You write great stuff, more people want more of it. This is becoming a common problem for marketers producing high-quality content. The collective appetite for useful information seemingly can’t be satiated. Last year, we remarked on a Content Marketing Institute (CMI) study that revealed marketers were most challenged by quality when it came to content. Fast-forward a year and, while more marketers have figured out the “quality conundrum,” now the challenge is picking up the pace.
You’re not alone
Chances are, you’re one of those feeling the pressure. According to the 2013 CMI report, two-thirds of B2B marketers say they can’t keep up with producing enough content for their audiences. And fewer than half (40%) of marketers surveyed by Crains BtoB Magazine say their marketing content mix meets the needs of their sales pipeline. Which is a critical issue, as content marketing can be a key tool to help shorten the sales cycle.
So, how do you set yourself up to successfully produce more quality content? First, make sure you’re not wasting time developing content that doesn’t give you bang for your buck. Here are the basics you should consider for streamlining your production process, whether you are a team of one or 15:
- Align content with your sales cycle and focus resources on creating content that meets real needs. Determine your audience’s pain points and key challenges at each stage in the cycle. Using this as a guide, brainstorm topics that help solve problems, educate, prompt decisions, and help your audience sell your product or solution internally.
- Create an editorial calendar and writing guidelines. Plan what content will be published when, on what channel and who will write it. Create a handy reference guide for writers that covers topics such as approved style and tone, word usage, brand usage, and common grammar issues. Distribute it. Enforce it. And use it when editing to ensure consistency across materials.

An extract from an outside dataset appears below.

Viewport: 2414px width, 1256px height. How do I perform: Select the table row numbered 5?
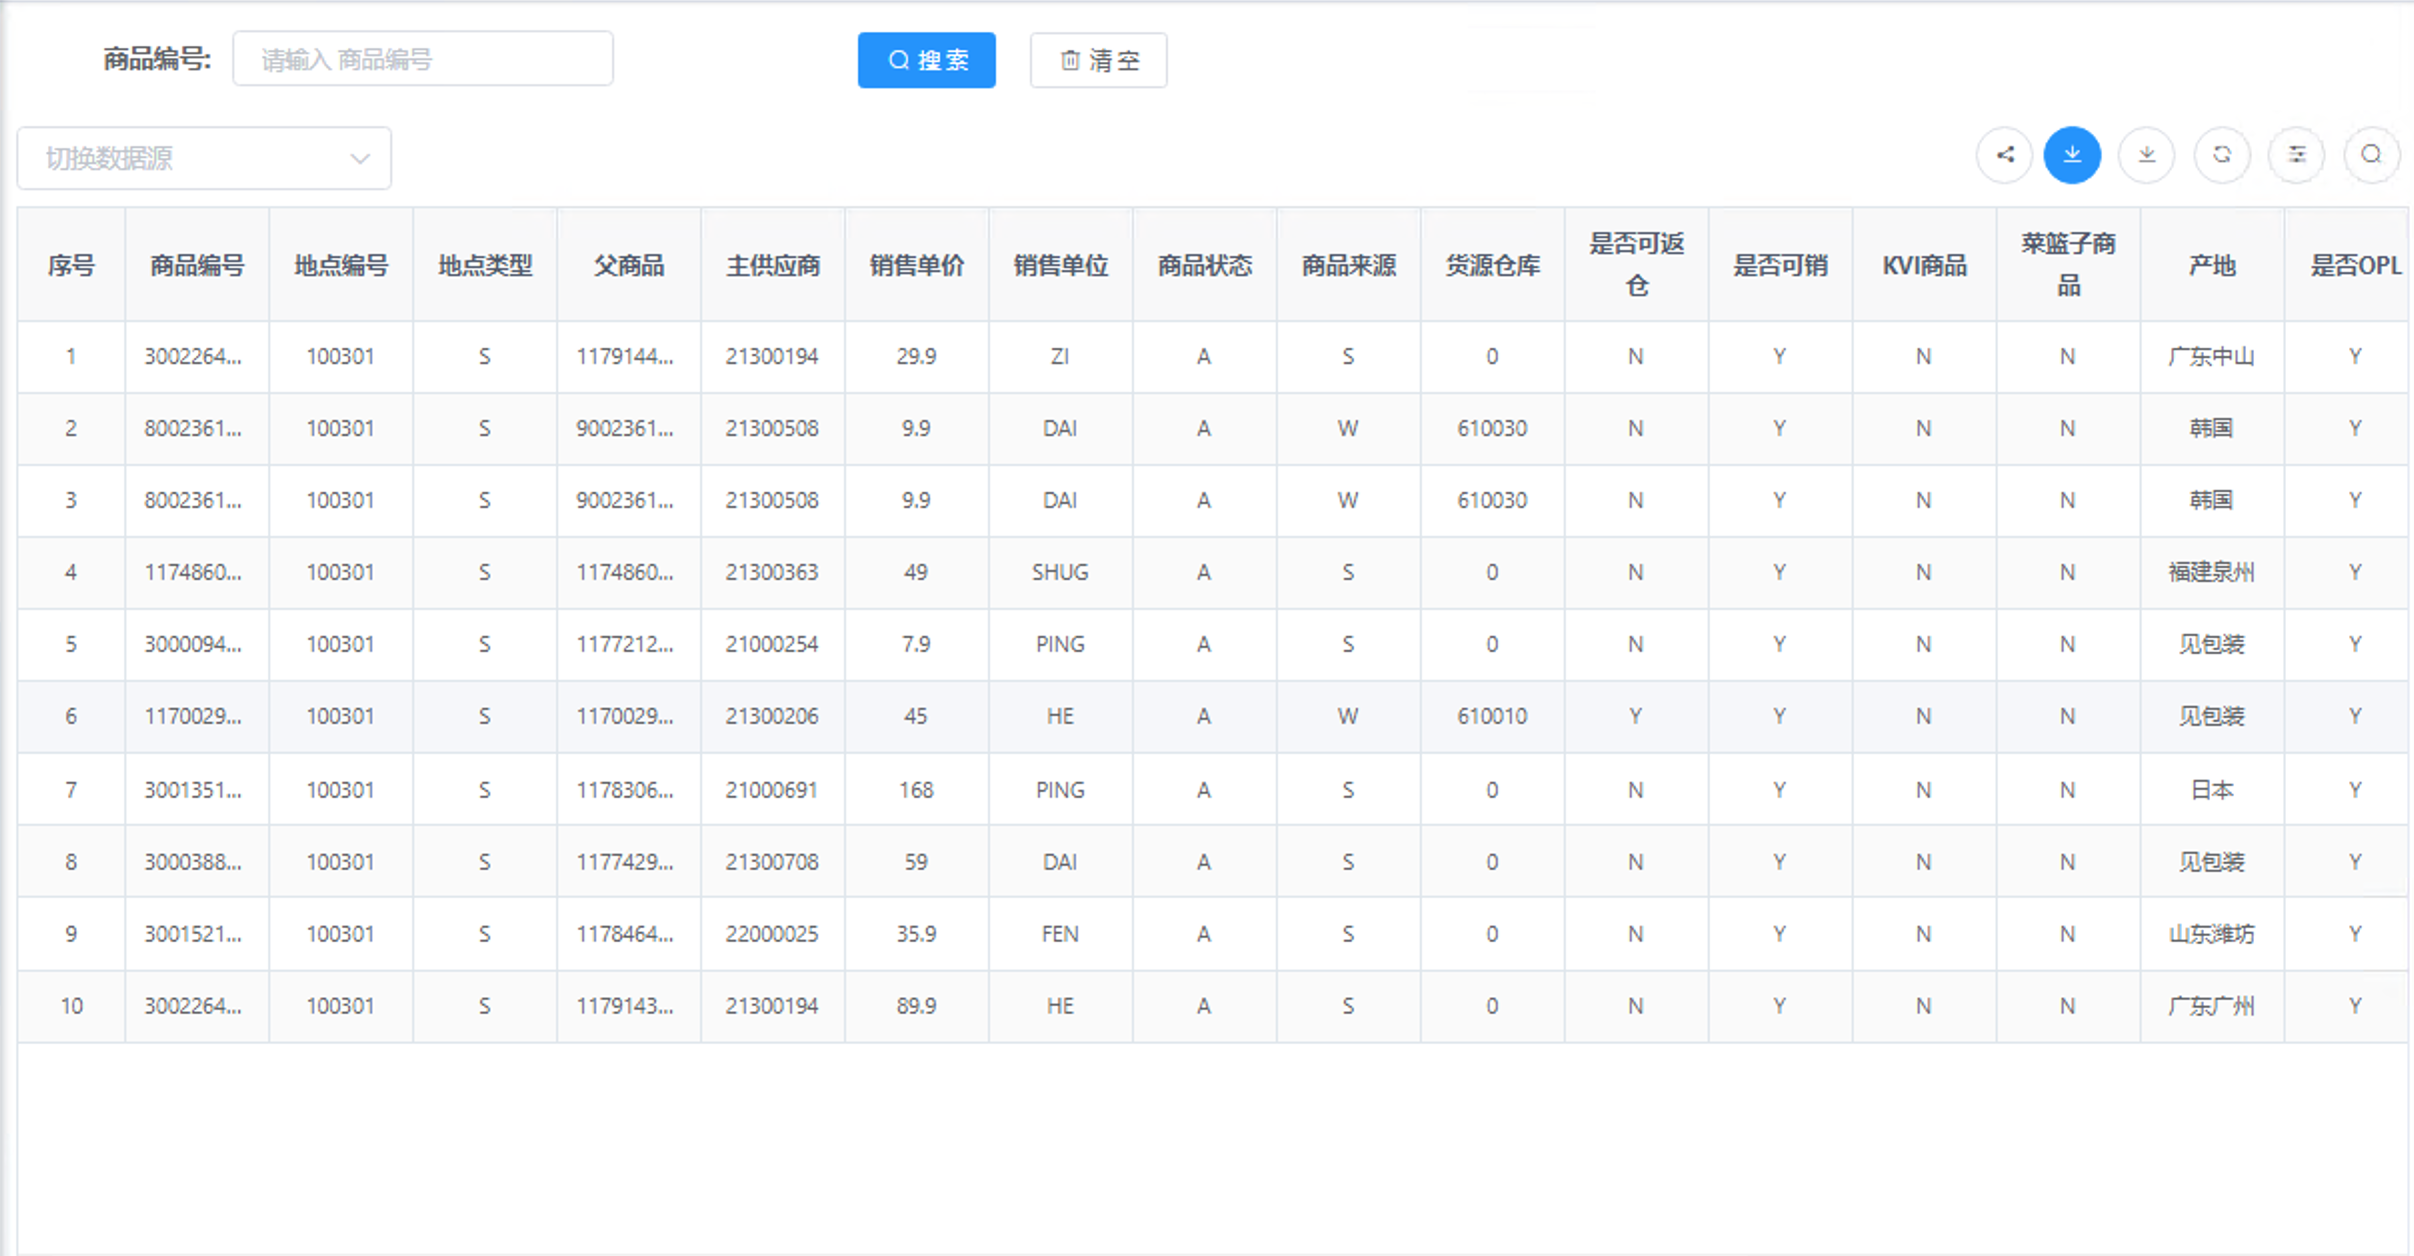(x=71, y=644)
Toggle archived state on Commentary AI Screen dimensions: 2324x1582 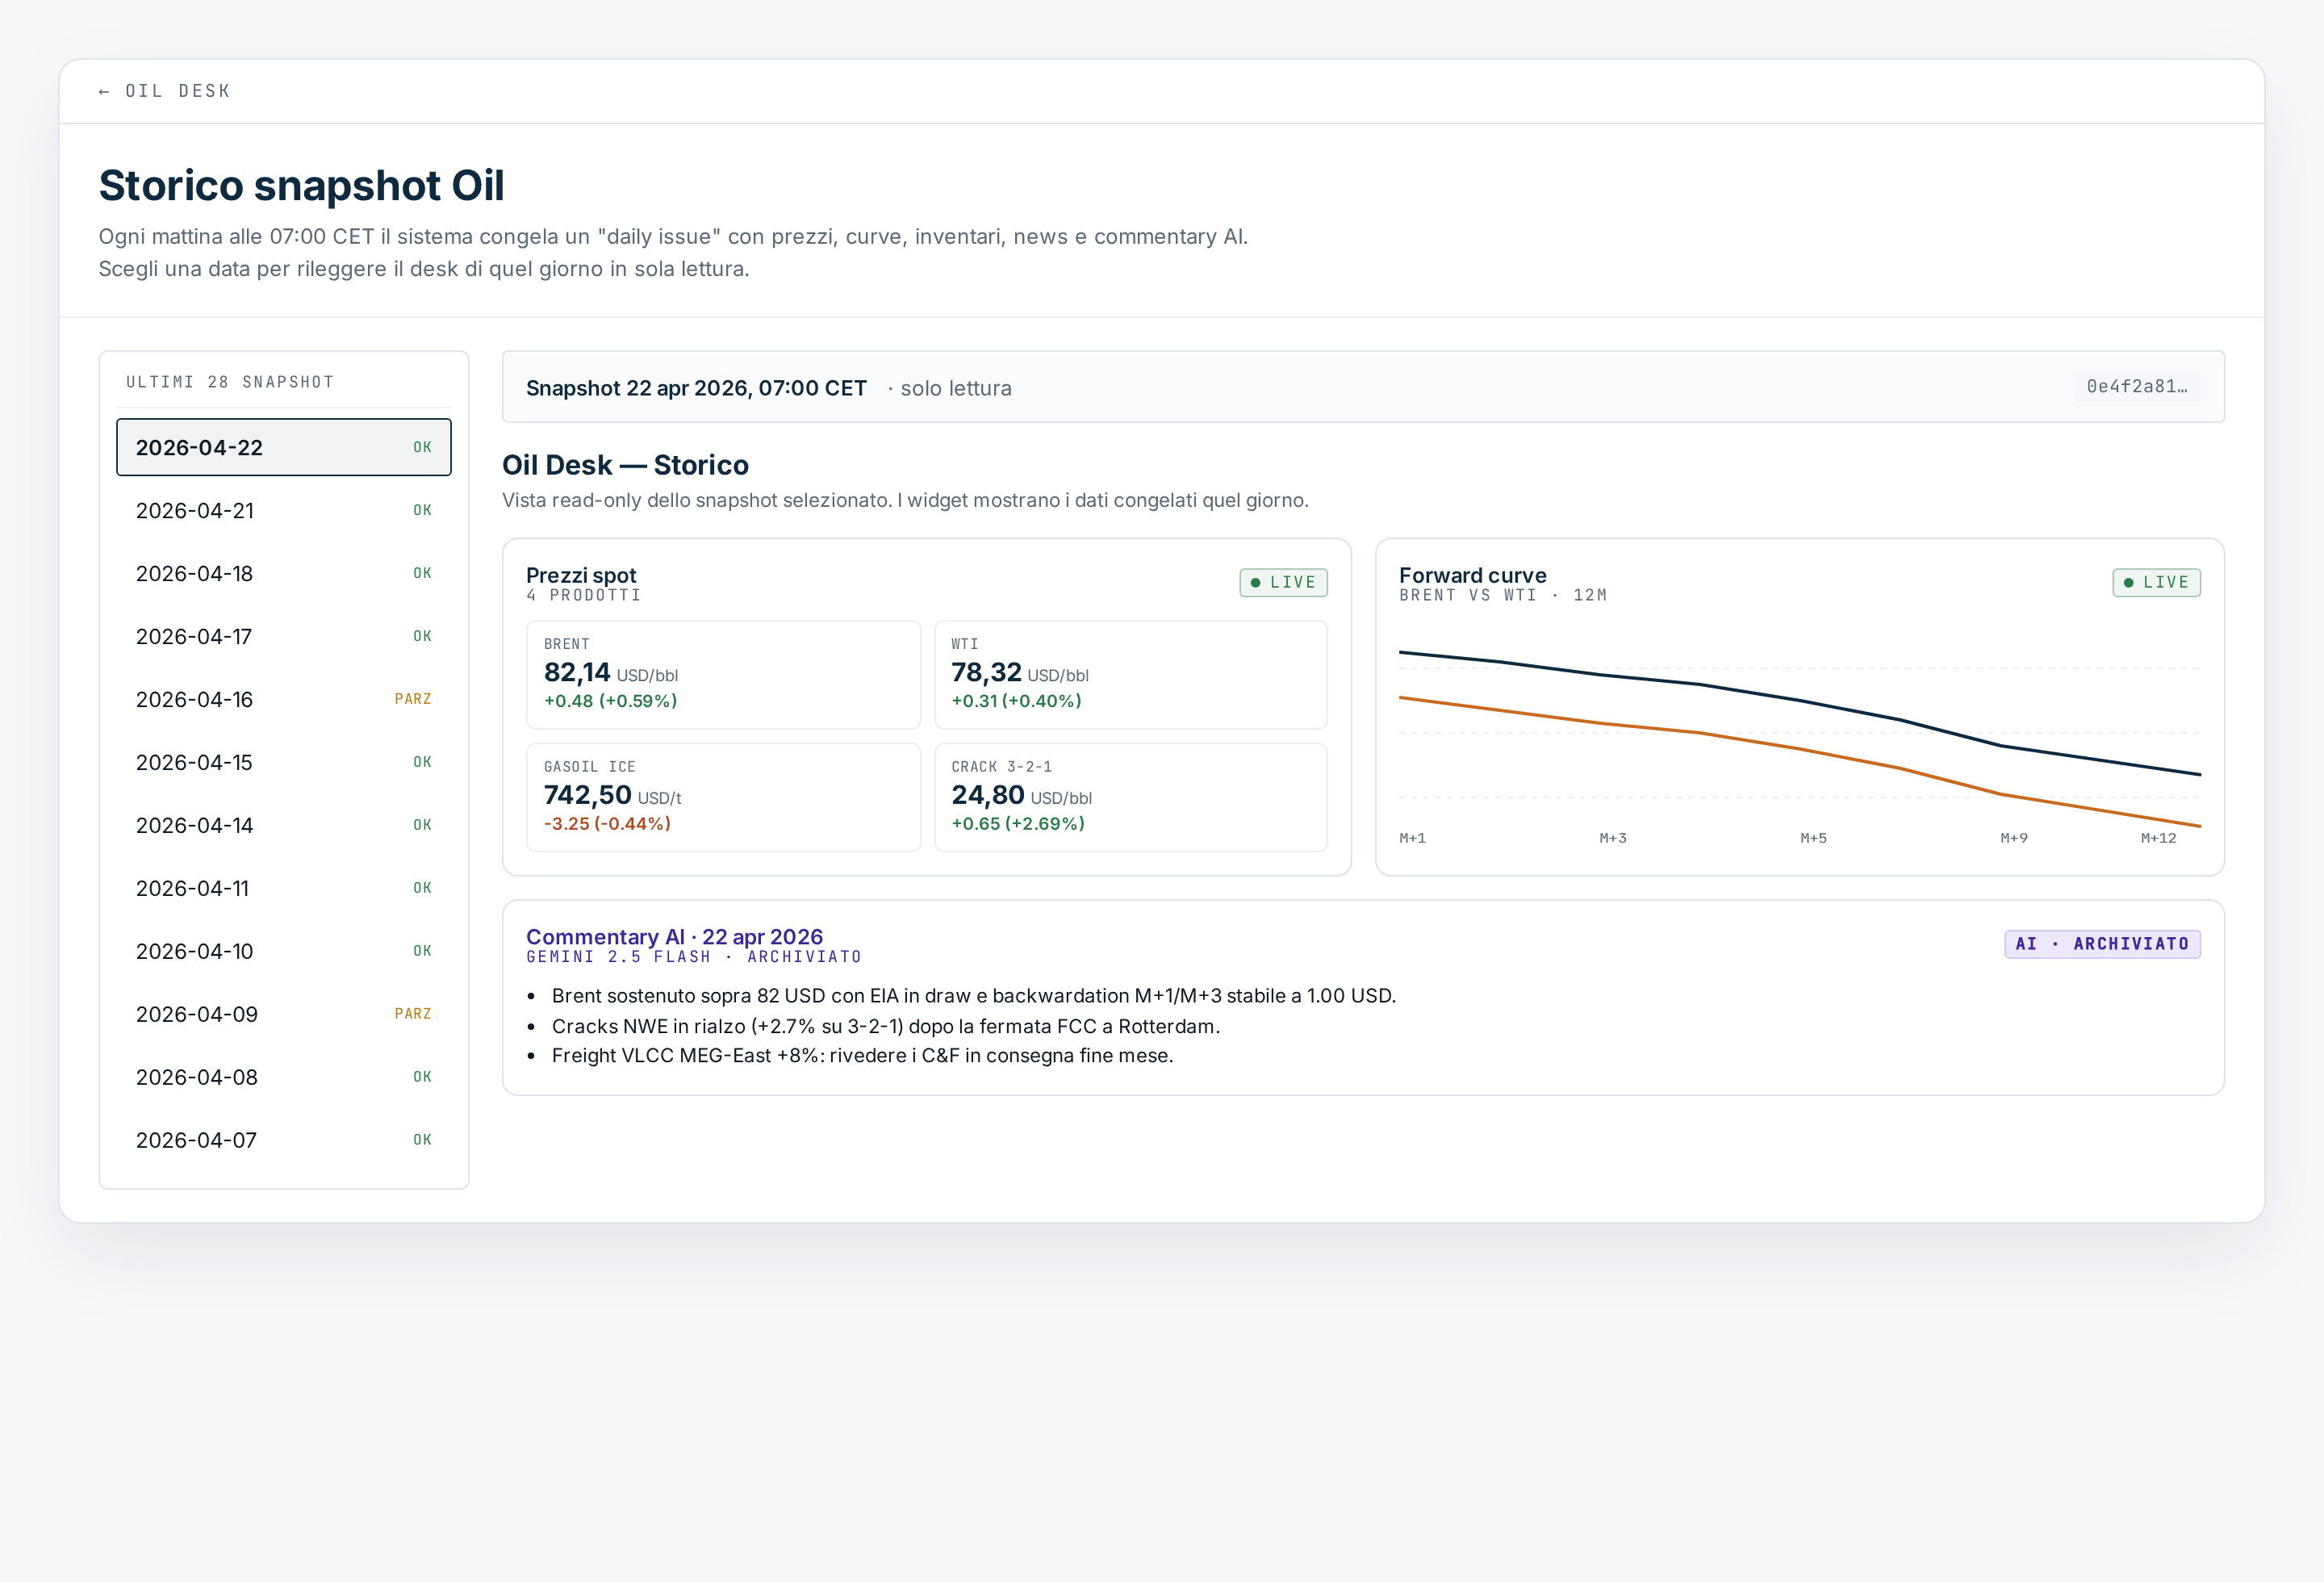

- Appoint a managing editor who can lay down the law. Having someone in this role to enforce deadlines and police writing guidelines is absolutely essential to your success. It’s the clearinghouse for quality control and ensures that the left hand knows what the right hand is doing.
- Apply targeting and segmentation to make content as relevant and engaging as possible. The Crains B2B report found that only about one-third of marketers are incorporating targeting and segmentation in their digital advertising, search and social programs. Make sure you’re targeting the right audience: according to the CMI report, of the most effective B2B content marketers surveyed, 71% targeted decision-makers.
- Repurpose and tailor content by distribution channel so that it is usable and relevant to the reader. Facebook posts with photos and yes/no opinion questions get more likes. Tweets that piggyback on trending topics get more responses. Websites are repositories for more in-depth resources. Blogs provide timely information and insight into company culture. YouTube video is a great tool to show how something works. You get the idea.
- Think visually. Content doesn’t have to be text. Repurpose written content to visually explain a topic, for example, with infographics, slides or video.
While we understand first-hand the challenges marketers face in creating more content, faster, in no way are we advocating lowering the quality bar.
Quality and quantity are not mutually exclusive — but it is difficult to do both. Start with a solid content strategy and tools, support for, and from, a strong managing editor (and perhaps some agency assistance!) and get your mighty content machine up and running. Yes, once you prove you can do it, it may create more demand, but by taking the time to put these content-production basics in place, you’ll be ready to handle it.